It's fascinating, but we know there's something more beautiful to come.
As the next image appears, I hear a faint, awestruck expletive from the journalist next to me, who has just looked up from his laptop to see the Southern Ring Nebula projected on the big screen. The complicated structure of the rings around the nebula's turquoise center stands out in stunning detail, rendered in vivid gold and orange. We're still digesting the gorgeous photo when another appears from a second instrument. This view renders the nebula in reversed colors, with both of the stars in the binary system suddenly clear against its orange center. Until now, the second, dim star — the one ejecting all the gas astronomers have been admiring in countless telescope images — has been invisible.
We make a big jump into the past for the next image — at 290 million light-years away, this is Webb's most distant first target (apart from the ultradeep field). Stephan's Quintet seems to shift on the screen, with three of its galaxies in the process of merging together. The composite image uses both the main camera, NIRCam, and the mid-infrared MIRI to highlight the structure of the galaxies, with cosmic tails strung out from their interaction with each other.

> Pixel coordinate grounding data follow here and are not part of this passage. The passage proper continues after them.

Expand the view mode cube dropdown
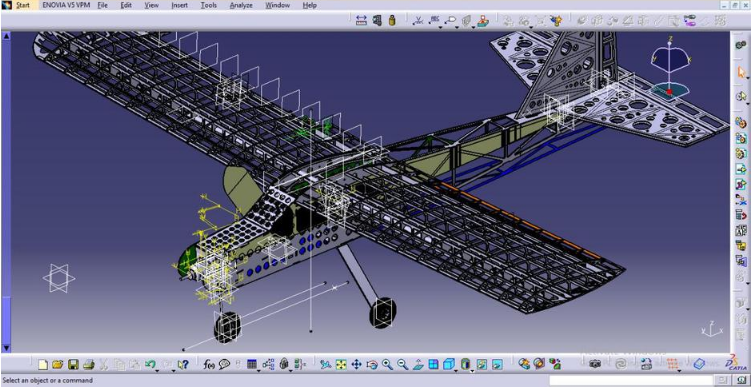 point(456,370)
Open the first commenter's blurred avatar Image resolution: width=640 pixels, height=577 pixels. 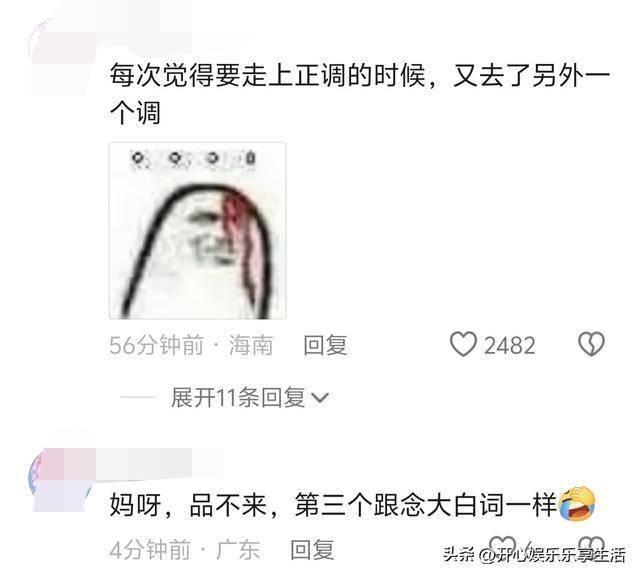pos(61,53)
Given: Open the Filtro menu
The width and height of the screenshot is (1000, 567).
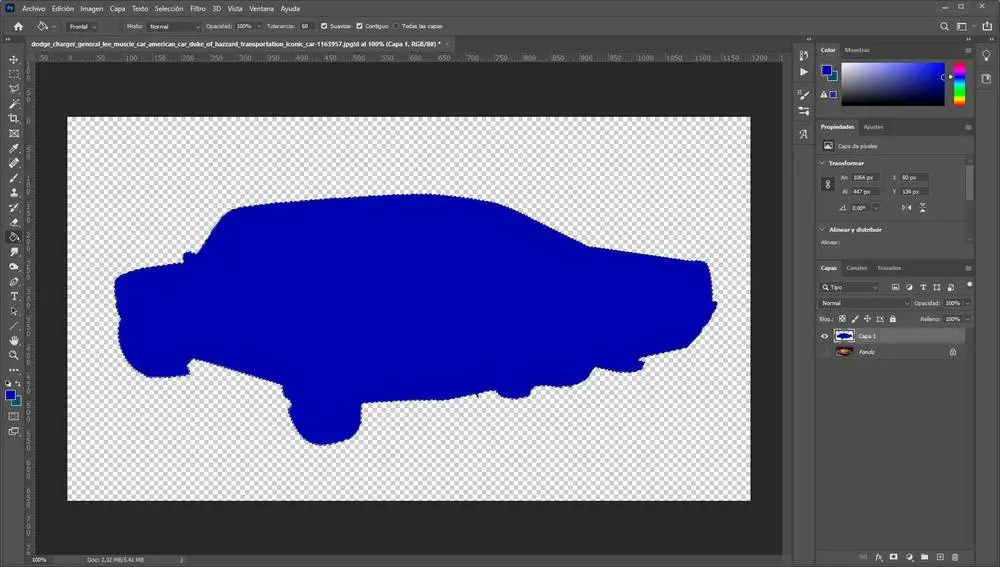Looking at the screenshot, I should click(x=199, y=8).
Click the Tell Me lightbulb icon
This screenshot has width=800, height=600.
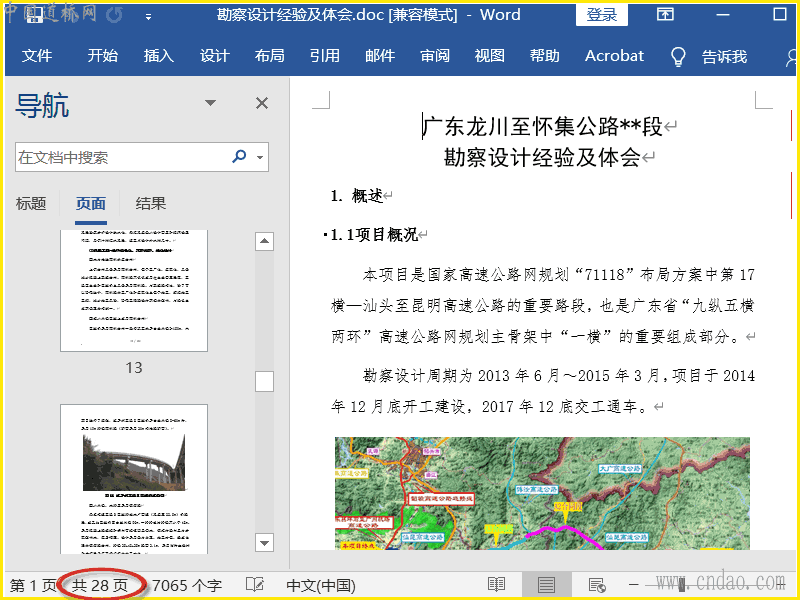coord(678,56)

One galaxy shines with sharp silvery stars and golden clusters, obviously far closer to Earth than the others. A jewel-toned MIRI image follows, highlighting the blinding light of dust and gas heated by a supermassive black hole in the quintet's top galaxy. Other, faraway galaxies dot the background.
We don't want it to end, but soon enough, it's time for the last image, and NASA scientists unveil the Carina Nebula. The stellar nursery is well known for its majestic formations of dust and gas, but none of us in the room have ever seen them like this. The swirling dust and gas seems three-dimensional in its patterns, like the billowing of smoke or the swirl of faraway fog on a windy day. Yellow, blue and purple stars, completely obscured in past images, gleam through the clouds and all around them. It's an image that you could get lost in.
"We see examples of structures that honestly, we don't even know what they are," says Webb scientist Amber Straughn as she walks us through the image. "Like, what's going on here?" she asks rhetorically, pointing to a dark area beside what looks like a mountain peak.
After some concluding remarks, it's all over.
The lights come on and I glance around at the other journalists, not knowing what to say. The far-ranging tour of the cosmos has ended and we find ourselves back in a government-issue auditorium in Maryland.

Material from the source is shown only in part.